WORK TO COMPLETE:
The line containing "You are a GUI" marks where to begin; quote it and every line after it through the end of the data, exactly as written.

DATA TO EXAMINE:
=== Section Start ===

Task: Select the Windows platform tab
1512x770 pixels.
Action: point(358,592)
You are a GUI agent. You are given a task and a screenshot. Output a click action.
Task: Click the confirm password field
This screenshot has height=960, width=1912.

=== Section End ===

OUTPUT OF THE TASK:
You are a GUI agent. You are given a task and a screenshot. Output a click action.
Task: Click the confirm password field
This screenshot has height=960, width=1912.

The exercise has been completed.